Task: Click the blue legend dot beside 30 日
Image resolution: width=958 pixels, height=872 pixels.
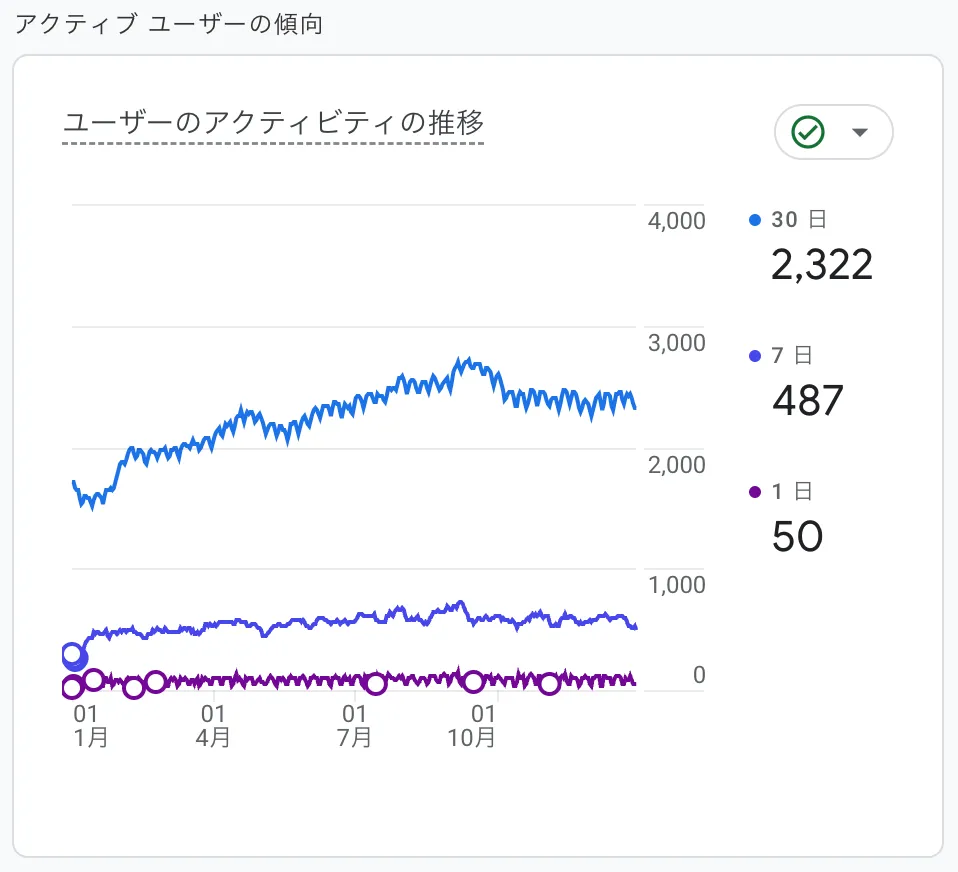Action: click(x=757, y=219)
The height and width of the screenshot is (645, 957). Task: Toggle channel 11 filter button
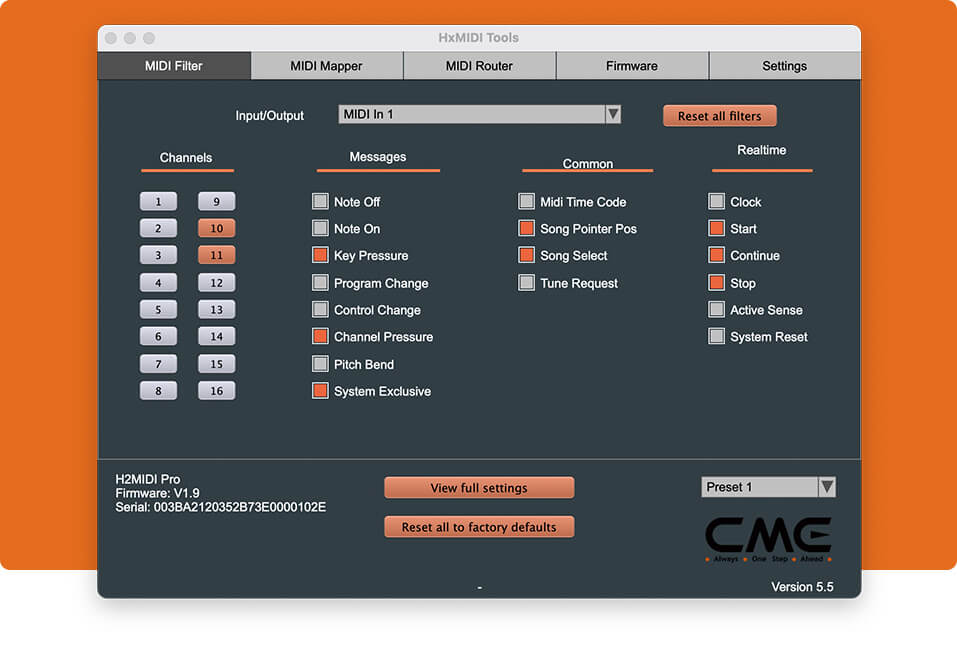[216, 255]
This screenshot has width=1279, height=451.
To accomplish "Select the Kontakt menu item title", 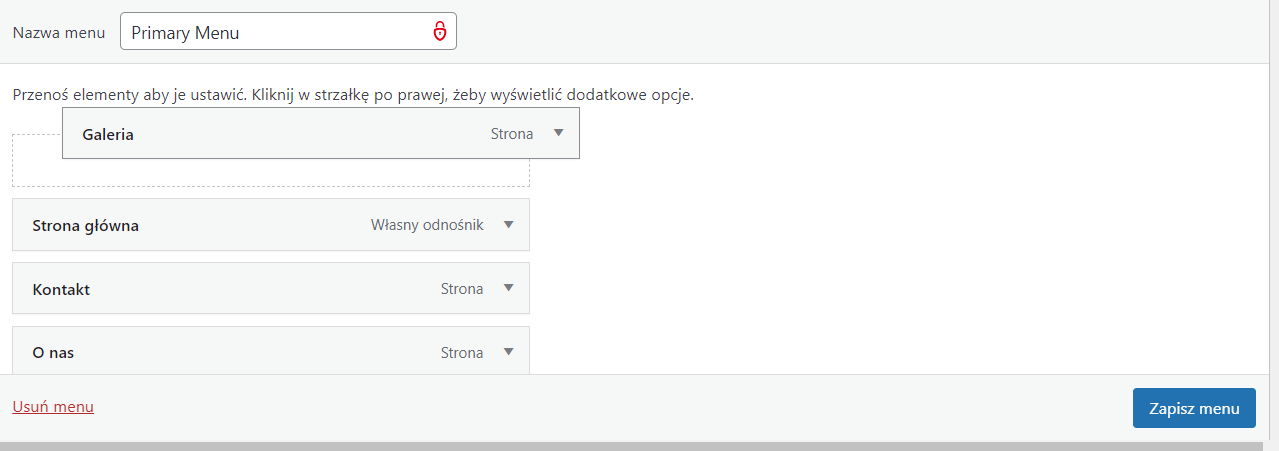I will 61,289.
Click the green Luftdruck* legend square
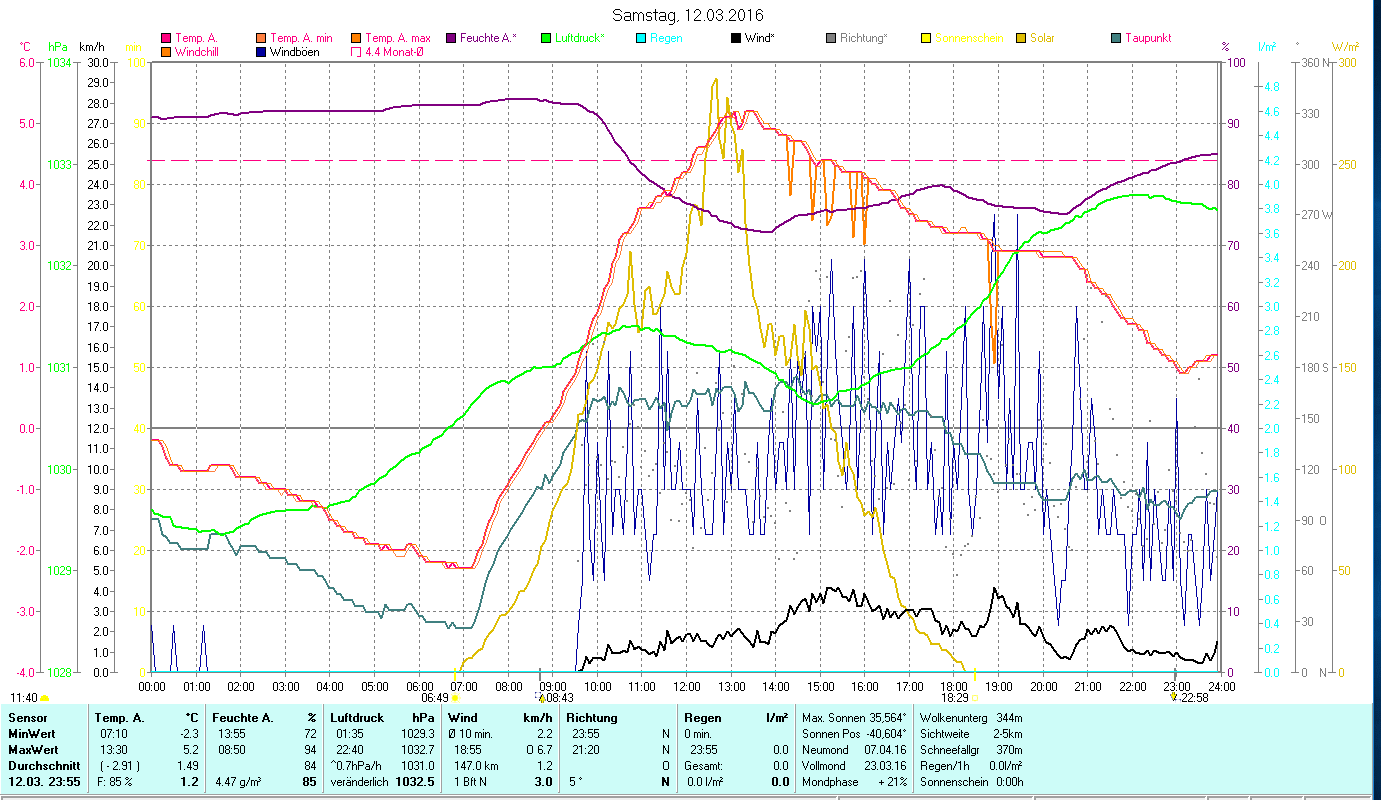The width and height of the screenshot is (1381, 800). pos(546,39)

**Instructions to follow:** Count the lines in the items above that contain the string "Task", treating uppercase and lowercase as different. Give only the number.

**Solution:** 2